Download or read book Reluctant Crusaders written by Colin Dueck and published by Princeton University Press. This book was released on 2008-03-17 with total page 235 pages. Available in PDF, EPUB and Kindle. Book excerpt: In Reluctant Crusaders, Colin Dueck examines patterns of change and continuity in American foreign policy strategy by looking at four major turning points: the periods following World War I, World War II, the Cold War, and the 9/11 terrorist attacks. He shows how American cultural assumptions regarding liberal foreign policy goals, together with international pressures, have acted to push and pull U.S. policy in competing directions over time.

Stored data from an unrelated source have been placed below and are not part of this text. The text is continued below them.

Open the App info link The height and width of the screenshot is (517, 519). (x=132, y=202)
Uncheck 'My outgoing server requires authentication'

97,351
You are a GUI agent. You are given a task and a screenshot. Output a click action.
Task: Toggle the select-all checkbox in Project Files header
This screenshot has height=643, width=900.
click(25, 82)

The result is a book that combines an appreciation for the role of both power and culture in international affairs. The centerpiece of Dueck's book is his discussion of America's "grand strategy"--the identification and promotion of national goals overseas in the face of limited resources and potential resistance. One of the common criticisms of the Bush administration's grand strategy is that it has turned its back on a long-standing tradition of liberal internationalism in foreign affairs. But Dueck argues that these criticisms misinterpret America's liberal internationalist tradition. In reality, Bush's grand strategy since 9/11 has been heavily influenced by traditional American foreign policy assumptions. While liberal internationalists argue that the United States should promote an international system characterized by democratic governments and open markets, Dueck contends, these same internationalists tend to define American interests in broad, expansive, and idealistic terms, without always admitting the necessary costs and risks of such a grand vision. The outcome is often sweeping goals, pursued by disproportionately limited means.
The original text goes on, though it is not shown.